Liebe und Zukunft Marian Walter debütierte mit Grandezza beim Staatsballett Berlin als Prinz Désiré in „Dornröschen“ von Marcia Haydée an der Seite von Yolanda Correa

"Dornröschen" mit Marian Walter beim Staatsballett Berlin

Das neue Traumpaar im aktuellen „Dornröschen“ vom Staatsballett Berlin: Yolanda Correa und Marian Walter (vorn), hinten Ensemble. Foto vom Schlussapplaus: Gisela Sonnenburg

Nicht jede hat so viel Glück wie Aurora, die Titelheldin im Ballett „Dornröschen“. Wenn die zauberhafte Primaballerina Yolanda Correa diese Partie beim Staatsballett Berlin (SBB) tanzt, hat sie neuerdings zusätzlich das Glück, den nach einer schweren Covid-19-Erkrankung mit Brillanz auf die Bühne zurückgekehrten Marian Walter als Partner zu haben. Bei seinem Debüt als Prinz Désiré in der einst in Stuttgart entstandenen Version von Marcia Haydée glänzten und begeisterten die beiden am gestrigen Donnerstag in der Deutschen Oper Berlin. Jede zarte Regung der Liebe formulieren die beiden mit innigem Bezug aufeinander, und im Laufe des Stücks steigert sich ihre Zuneigung zum furiosen Grand Pas de deux. Die „Fische“, auch der freihändige, waren mitreißend und akkurat, und all ihre Posen luden zum faszinierten Schwelgen ein. Yolanda Correa hielt die Attituden und Arabesken, die Penchés und Passés mit wunderbarem Timing! Und Marian Walter gab einfach alles bei diesem für ihn wirklich wichtigen Auftritt. Was für ein Prinz! Zusammen kamen die beiden einem wie aus dem Märchenbuch vor. Da nun auch noch Robert Reimer das Dirigat führte – ich habe seinen „Märchensound“ etwa bei Tschaikowsky-Partituren schon häufig gelobt – konnte man von großem Glück sprechen, der Vorstellung beizuwohnen.
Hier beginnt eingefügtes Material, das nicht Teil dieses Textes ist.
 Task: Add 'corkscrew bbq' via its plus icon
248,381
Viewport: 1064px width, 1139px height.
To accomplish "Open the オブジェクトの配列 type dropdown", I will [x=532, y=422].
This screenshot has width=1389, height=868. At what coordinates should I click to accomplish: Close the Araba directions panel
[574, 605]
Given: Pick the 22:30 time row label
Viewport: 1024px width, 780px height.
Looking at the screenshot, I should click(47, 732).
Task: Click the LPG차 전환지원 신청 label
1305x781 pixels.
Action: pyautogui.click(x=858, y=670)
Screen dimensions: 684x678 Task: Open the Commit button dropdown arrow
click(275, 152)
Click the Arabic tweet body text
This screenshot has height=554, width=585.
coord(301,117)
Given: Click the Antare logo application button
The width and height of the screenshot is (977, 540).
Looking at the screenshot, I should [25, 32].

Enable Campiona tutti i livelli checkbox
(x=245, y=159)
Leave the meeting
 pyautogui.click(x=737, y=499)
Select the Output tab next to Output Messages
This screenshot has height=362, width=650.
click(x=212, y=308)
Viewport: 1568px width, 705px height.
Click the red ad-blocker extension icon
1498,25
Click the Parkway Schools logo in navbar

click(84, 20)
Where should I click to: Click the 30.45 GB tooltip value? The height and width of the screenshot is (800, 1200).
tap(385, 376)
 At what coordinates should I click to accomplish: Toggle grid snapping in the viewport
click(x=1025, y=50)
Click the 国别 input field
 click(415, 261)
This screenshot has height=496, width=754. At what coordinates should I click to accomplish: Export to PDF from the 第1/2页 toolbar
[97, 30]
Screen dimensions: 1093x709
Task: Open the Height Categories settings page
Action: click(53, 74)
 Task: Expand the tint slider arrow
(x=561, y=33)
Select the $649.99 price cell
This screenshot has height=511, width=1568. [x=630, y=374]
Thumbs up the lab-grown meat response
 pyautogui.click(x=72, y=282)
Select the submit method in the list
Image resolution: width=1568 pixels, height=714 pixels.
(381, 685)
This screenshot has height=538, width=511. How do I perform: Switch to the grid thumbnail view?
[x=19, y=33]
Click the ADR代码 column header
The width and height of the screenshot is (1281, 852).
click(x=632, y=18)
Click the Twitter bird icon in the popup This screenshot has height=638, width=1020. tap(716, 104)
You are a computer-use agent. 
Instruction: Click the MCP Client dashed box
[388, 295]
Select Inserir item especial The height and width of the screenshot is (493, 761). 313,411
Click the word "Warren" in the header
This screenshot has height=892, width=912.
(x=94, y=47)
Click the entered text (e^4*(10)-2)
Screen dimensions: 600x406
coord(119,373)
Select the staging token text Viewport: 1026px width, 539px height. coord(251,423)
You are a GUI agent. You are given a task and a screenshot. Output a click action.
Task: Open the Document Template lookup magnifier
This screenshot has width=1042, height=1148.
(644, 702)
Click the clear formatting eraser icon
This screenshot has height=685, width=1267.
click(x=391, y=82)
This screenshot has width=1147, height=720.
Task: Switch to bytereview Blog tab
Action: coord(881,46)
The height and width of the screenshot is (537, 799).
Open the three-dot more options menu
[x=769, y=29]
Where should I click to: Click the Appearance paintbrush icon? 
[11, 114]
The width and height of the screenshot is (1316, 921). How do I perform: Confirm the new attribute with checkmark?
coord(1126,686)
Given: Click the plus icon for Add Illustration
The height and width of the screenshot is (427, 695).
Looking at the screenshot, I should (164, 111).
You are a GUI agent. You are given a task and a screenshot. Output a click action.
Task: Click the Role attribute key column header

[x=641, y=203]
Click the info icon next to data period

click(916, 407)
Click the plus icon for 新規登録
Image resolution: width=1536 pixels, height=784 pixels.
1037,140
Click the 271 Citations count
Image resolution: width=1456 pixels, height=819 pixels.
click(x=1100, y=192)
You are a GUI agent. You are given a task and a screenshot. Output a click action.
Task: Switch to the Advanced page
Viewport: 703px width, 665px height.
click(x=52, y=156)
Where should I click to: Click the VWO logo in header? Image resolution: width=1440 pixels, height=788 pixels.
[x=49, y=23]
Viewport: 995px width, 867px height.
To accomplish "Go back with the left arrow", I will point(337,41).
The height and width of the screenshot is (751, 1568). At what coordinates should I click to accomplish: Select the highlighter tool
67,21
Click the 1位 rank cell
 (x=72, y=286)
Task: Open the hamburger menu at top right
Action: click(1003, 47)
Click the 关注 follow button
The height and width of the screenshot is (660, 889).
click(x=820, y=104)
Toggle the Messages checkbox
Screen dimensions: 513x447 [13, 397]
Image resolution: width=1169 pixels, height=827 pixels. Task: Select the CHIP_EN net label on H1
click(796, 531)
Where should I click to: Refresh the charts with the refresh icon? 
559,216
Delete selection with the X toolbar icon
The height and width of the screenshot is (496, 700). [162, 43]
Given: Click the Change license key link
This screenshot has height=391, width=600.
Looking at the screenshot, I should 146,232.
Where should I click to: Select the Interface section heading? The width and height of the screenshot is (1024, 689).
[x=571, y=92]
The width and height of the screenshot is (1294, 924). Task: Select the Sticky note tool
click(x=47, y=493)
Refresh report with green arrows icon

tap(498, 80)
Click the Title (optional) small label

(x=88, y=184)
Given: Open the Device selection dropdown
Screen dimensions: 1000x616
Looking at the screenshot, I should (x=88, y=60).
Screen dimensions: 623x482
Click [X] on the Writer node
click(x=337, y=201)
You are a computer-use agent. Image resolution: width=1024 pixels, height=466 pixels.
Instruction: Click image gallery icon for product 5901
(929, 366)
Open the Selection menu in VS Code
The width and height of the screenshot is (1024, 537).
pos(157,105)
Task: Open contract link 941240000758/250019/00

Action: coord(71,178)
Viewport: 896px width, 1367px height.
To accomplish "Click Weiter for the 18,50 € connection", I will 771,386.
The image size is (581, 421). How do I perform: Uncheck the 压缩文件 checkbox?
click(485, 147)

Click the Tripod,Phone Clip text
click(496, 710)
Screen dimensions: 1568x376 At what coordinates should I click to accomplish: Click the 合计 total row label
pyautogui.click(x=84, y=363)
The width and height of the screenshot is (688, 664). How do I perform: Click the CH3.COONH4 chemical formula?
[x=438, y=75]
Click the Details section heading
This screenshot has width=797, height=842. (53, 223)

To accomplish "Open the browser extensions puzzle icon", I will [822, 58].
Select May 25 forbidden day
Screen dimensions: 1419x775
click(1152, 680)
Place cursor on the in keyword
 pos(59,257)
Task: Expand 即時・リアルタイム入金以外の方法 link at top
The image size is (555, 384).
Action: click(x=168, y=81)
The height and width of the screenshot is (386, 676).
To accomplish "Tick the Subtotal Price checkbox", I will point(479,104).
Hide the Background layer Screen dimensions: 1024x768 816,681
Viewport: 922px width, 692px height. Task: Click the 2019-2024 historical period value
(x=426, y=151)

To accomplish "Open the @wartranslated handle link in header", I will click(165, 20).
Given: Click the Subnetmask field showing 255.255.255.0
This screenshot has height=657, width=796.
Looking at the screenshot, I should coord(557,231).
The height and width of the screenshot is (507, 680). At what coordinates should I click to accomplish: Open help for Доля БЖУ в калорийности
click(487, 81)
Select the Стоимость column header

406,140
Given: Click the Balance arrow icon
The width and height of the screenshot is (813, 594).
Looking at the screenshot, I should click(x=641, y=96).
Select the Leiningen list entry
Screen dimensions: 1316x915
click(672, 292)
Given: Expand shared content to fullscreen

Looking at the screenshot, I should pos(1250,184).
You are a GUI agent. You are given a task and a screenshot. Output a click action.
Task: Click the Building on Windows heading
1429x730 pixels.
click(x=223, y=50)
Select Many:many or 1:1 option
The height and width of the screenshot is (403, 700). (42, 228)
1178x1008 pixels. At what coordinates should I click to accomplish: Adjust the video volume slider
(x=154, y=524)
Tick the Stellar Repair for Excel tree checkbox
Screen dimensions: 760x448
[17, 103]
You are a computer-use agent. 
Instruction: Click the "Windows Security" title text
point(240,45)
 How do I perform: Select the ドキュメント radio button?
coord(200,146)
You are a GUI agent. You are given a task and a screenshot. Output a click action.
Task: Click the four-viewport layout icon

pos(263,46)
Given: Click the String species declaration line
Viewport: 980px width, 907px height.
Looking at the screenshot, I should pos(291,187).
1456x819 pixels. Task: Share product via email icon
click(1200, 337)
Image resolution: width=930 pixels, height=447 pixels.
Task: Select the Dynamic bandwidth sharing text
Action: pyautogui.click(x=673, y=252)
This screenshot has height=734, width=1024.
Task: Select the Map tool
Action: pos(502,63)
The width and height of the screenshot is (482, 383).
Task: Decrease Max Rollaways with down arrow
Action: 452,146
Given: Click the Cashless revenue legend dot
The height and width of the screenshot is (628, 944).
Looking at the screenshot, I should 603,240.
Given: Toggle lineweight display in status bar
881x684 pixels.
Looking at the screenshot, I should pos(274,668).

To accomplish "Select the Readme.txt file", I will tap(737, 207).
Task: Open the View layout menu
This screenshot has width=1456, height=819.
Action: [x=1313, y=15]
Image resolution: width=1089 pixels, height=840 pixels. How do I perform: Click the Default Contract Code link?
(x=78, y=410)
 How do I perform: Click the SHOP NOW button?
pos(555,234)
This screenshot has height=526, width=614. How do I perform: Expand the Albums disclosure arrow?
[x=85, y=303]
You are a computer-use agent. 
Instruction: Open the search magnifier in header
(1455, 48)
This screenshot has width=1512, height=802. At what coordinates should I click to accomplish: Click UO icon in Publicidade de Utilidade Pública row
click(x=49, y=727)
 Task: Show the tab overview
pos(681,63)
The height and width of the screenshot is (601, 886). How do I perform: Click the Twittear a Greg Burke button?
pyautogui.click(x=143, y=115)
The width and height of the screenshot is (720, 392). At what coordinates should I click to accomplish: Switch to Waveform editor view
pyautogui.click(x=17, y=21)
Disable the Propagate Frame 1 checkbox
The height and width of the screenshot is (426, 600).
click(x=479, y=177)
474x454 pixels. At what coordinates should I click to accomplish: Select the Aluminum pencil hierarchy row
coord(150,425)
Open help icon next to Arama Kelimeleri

"Dornröschen" mit Marian Walter beim Staatsballett Berlin

Dirigent Robert Reimer beim Schlussapplaus nach „Dornröschen“ mit dem SBB in der Deutschen Oper Berlin. Foto: Gisela Sonnenburg

Schon die Ouvertüre ist ein Donnern und Schmeicheln in eines. Peter I. Tschaikowsky befand selbst, dass dieses Stück sein musikalisch bestes sei. Wer vor allem der  Schwanensee-Violine anhängt, wird da widersprechen wollen. Aber Fakt ist: Man taucht hier ein in die Klangwelten des 19. Jahrhunderts, als sei man ein lebendiger Teil von ihr.

Das Eingangsmotiv gehört bereits der Carabosse, einer bei Marcia Haydée tragenden Figur, die sie für ihren damals schon ehemaligen Partner Richard Cragun ersann.

Als Carabosse, die als böse Diva hier die böse Fee und somit teuflische Energie verkörpert, war gestern wieder Dinu Tamazlacaru zu bestaunen. Eigentlich sollte David (Motta) Soares sein Debüt als mondäne „Hexe“ geben. Aber er war wohl noch nicht so weit.

"Dornröschen" mit Marian Walter beim Staatsballett Berlin

Dinu Tamazlacaru als Carabosse beim Schlussapplaus nach „Dornröschen“ beim Staatsballett Berlin. Foto: Gisela Sonnenburg

Und so genoss man Dinu Tamazlacaru, der auch schon in der Premiere mit Polina Semionova in der Titelrolle furios sein Temperament versprühte. Ganz in Schwarz mit rubinrotem Kapuzenumhang und mit in Latex gequetschten, sprungmächtigen Begleitern macht er bei jedem Auftritt mächtig Eindruck.

Die Überraschung des Abends: Krasina Pavlova als Fliederfee. Ihre positive, feminine  Energie – als gute Fee – ist der Gegenpol zur en travestie besetzten Carabosse. Man darf ruhig sagen, dass auch in einer solchen Konstellation Gegensätze etwa zwischen den Geschlechtern reizvoll und erlaubt sind.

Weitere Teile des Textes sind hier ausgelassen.